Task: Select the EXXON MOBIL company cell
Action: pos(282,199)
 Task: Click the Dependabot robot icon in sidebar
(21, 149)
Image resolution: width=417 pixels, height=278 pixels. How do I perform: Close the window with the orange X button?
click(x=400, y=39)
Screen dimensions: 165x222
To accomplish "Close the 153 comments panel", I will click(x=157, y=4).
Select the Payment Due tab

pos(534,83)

--

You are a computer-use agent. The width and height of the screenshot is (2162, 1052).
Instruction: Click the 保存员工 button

[PROMPT]: Extract exactly and only the lines above from the line containing "You are a computer-use" through the line containing "Instruction: Click the 保存员工 button", both end lines included.

[SOLUTION TO THE PROBLEM]:
You are a computer-use agent. The width and height of the screenshot is (2162, 1052).
Instruction: Click the 保存员工 button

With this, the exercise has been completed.